The themes the Grand-Guignol introduced into the horror genre affected how the genre exists today. The Grand-Guignol's introduction of naturalism into horror "unmasked brutality of contemporary culture". Previously, horror served as escapism, dealing with the supernatural and unrelatable. After the theater introduced relatable topics into the genre, the audience could visualize the plots taking place and thus experienced greater fear - the Grand-Guignol transformed the horror plot into something the audience could feel personally. Horror became a vehicle for ideas and philosophy where deep "insights gave way to spectacle, and spectacle to violence and gore, until in the end little was left but the gore". Today the horror genre begins with "optimism and hope", which "wither before random, chaotic, and inevitable violence".

==Legacy and revivals==

Grand Guignol flourished briefly in London in the early 1920s under the direction of Jose Levy, where it attracted the talents of Sybil Thorndike, Noël Coward, and Richard Hughes (whose one-act play The Sisters' Tragedy was said to outshine even Coward's), and a series of short English "Grand Guignol" films (using original screenplays, not play adaptations) was made at the same time, directed by Fred Paul. Several of the films exist at the BFI National Archive.

The Grand Guignol was revived once again in London in 1945, under the direction of Frederick Witney, where it ran for two seasons at the Granville Theater. These included premiers of Witney's own work as well as adaptations of French originals.

In 2010, English director-write Richard Mazda re-introduced New York audiences to the Grand Guignol. His acting troupe, The Queens Players, did six mainstage productions of Grand Guignol plays, and Mazda wrote new plays in the classic Guignol style. The sixth production, Theater of Fear, included De Lorde's adaptation of Poe's The System of Doctor Tarr and Professor Fether (Le Systéme du Dr Goudron et Pr Plume) as well as two original plays, Double Crossed and The Good Death alongside The Tell Tale Heart.
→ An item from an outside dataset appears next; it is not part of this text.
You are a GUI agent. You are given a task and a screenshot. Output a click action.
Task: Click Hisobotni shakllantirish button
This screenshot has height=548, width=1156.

The 1963 mondo film Ecco (Original title: Il mondo di notte numero 3, directed by
Gianni Proia) includes a scene which may have been filmed at the Grand Guignol theater during its final years.

The Swiss theater company Compagnie Pied de Biche has revisited the Grand Guignol genre in contemporary contexts since 2008. The company staged in 2010 a diptych Impact & Dr. Incubis, based on original texts by Nicolas Yazgi and directed by Frédéric Ozier. More than literal adaptations, the plays address violence, death, crime and fear in contemporary contexts, while revisiting many trope of the original Grand Guignol corpus, often with humor.

The recently formed London-based Grand Guignol company Theatre of the Damned, brought their first production to the Camden Fringe in 2010 and produced the award nominated Grand Guignol in November of that year. In 2011, they staged Revenge of the Grand Guignol at the Courtyard theater, London, as part of the London Horror Festival.

Between 2011 and 2016, the Baltimore-based Yellow Sign Theater performed Grand Guignol productions (including a heavily updated version of Le Systéme du Dr Goudron et Pr Plume) as well as integrating Guignol elements into other performance forms.

In November 2014, 86 years after the last show of Alfredo Sainati's La Compagnia del Grand-Guignol, founded in 1908 and which had been the only example of Grand Guignol in Italy, the Convivio d'Arte Company presented in Milan Grand Guignol de Milan: Le Cabaret des Vampires. The show was an original tribute to Grand Guignol, a horror vaudeville with various horror and grotesque performances such as monologues, live music and burlesque, with a satirical black humor conduction.

Since 2022 Yorkshire-based theater company Contortium have been touring Tales of the Bizarre, a modern revival of the Grand Guignol, presenting a mixture of new pieces by various writers, and adapted originals.